The fate of internalized choline depends on the cell type. In pre-synaptic neurons the majority of choline is acetylated by the enzyme choline acetyltransferase to form the neurotransmitter acetylcholine. Most other cells phosphorylate choline by the enzyme choline kinase, the first committed step of CDP-choline pathway.

== Choline kinase (CK) ==

Choline kinase (CK) is a cytosolic protein that catalyzes the following reaction:

- choline + ATP ⇌ phosphocholine + ADP

In addition to the phosphorylation of choline, CK has also been shown to phosphorylate ethanolamine, a precursor to another important glycerophospholipid, phosphatidylethanolamine. CK functions as a dimer consisting of either α1, α2 or β subunits. Each CK isoform is ubiquitously expressed throughout tissues, however CKα is enriched in the testis and liver, whereas CKβ is enriched in the liver and the heart. Homozygous deletion of CKα is embryonic lethal after about 5 days, whereas deletion of CKβ is not.

Under normal circumstances, choline kinase is not the rate-limiting step of the CDP-choline pathway. However in rapidly dividing cells, there is increased CK expression and activity as a result of increased demand for PC synthesis.

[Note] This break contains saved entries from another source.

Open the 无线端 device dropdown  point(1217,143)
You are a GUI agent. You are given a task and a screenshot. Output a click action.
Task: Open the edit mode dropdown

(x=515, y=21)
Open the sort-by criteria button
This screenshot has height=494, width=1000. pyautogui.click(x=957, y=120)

== CTP:phosphocholine cytidylyltransferase (CCT) ==

CTP:phosphocholine cytidylyltransferase (CCT), the rate-limiting enzyme of the pathway, is a nuclear/cytosolic enzyme and catalyzes the following reaction:

- phosphocholine + CTP ⇌ CDP-choline + PP_{i}

CCT functions as a dimer of either α and β subunits encoded by Pcyt1a and Pcyt1b, respectively. CCTα has four domains; a Nuclear localization signal (NLS), an α-helical membrane binding domain, a catalytic domain, and a phosphorylation domain. The major difference between the α and β isoforms is that CCTβ lacks the NLS resulting in a predominantly cytosolic pool of CCTβ. On the other hand, the presence of an NLS results in a predominantly nuclear pool of CCTα. CCTα shuttles between the nucleus (where it is considered inactive) and the cytoplasm where it associates with membranes and is activated in response to lipid activators or during progression through the cell cycle when PC demand is high.

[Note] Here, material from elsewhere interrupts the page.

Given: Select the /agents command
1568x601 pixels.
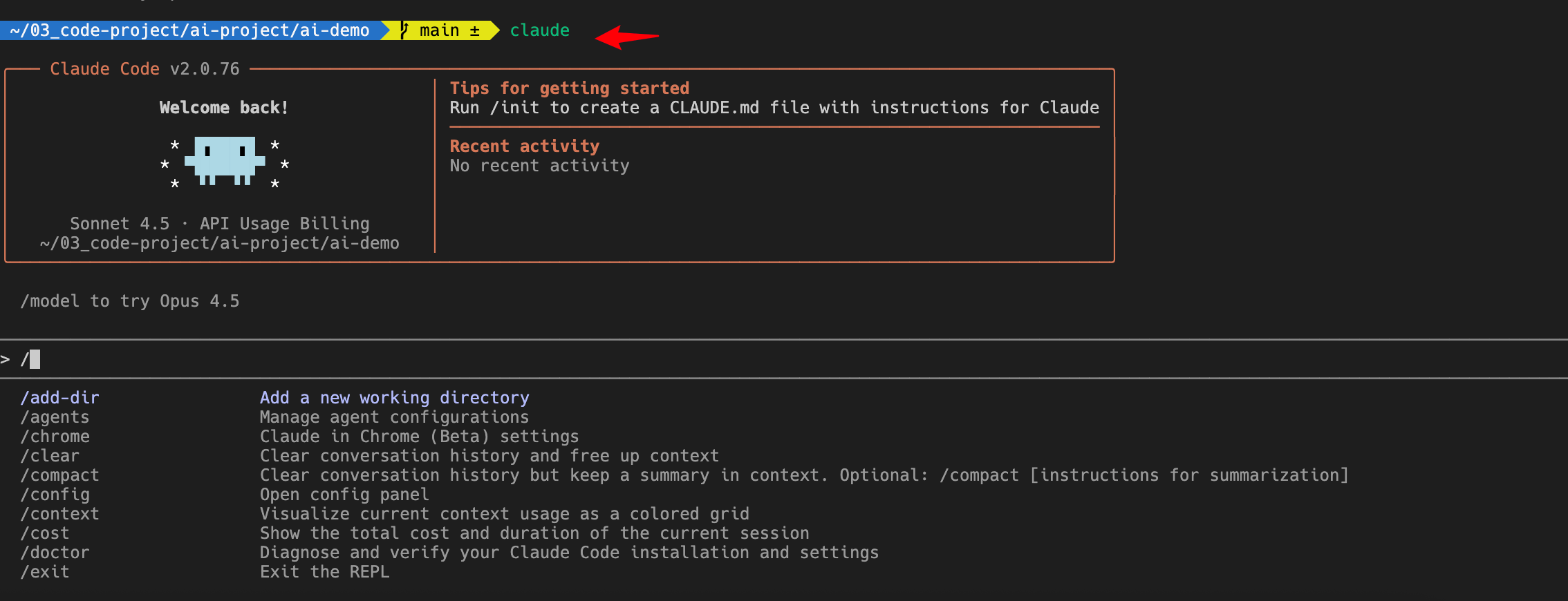Looking at the screenshot, I should point(55,417).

CCTα is an amphitropic enzyme, meaning that it exists as either an inactive soluble form, or an active, membrane bound form. Whether or not CCTα is membrane bound is largely dictated by the relative composition of membranes. If membranes are low in PC, and relatively enriched in anionic lipids, diacylglycerol, or phosphatidylethanolamine, CCT inserts into the membrane bilayer via its membrane binding domain. This binding event relieves an autoinhibitory constraint on the catalytic domain, resulting in a decrease in the Km for phosphocholine.

== Choline/ethanolamine phosphotransferase (CEPT) ==

Choline/ethanolamine phosphotransferase (CEPT), or Choline Phosphotransferase (CPT) the last enzymatic reaction in the CDP-choline pathway, catalyzes the following reaction:

- CDP-choline + 1,2-diacylglycerol ⇌ phosphatidylcholine + CMP

The last step in the CDP-choline pathway is catalyzed by either CPT or CEPT and are localized to the Golgi or endoplasmic reticulum, respectively. CPT and CEPT are encoded by separate genes that share 60% sequence similarity. Both isoforms contain 7 transmembrane segments, and an α-helix near the catalytic domain that is required for CDP-alcohol binding.

CPT recognizes only CDP-choline, whereas CEPT recognizes both CDP-choline and CDP-ethanolamine. The reason for this dual specificity is not exclusively known. CEPT is largely considered to be the enzyme responsible for the bulk of PC synthesis, with CPT having an exclusive role in the Golgi, where it may control the levels of the precursor DAG, an important second messenger.

Neither CPT nor CEPT is considered to be rate-limiting, but either can be if DAG is restricted.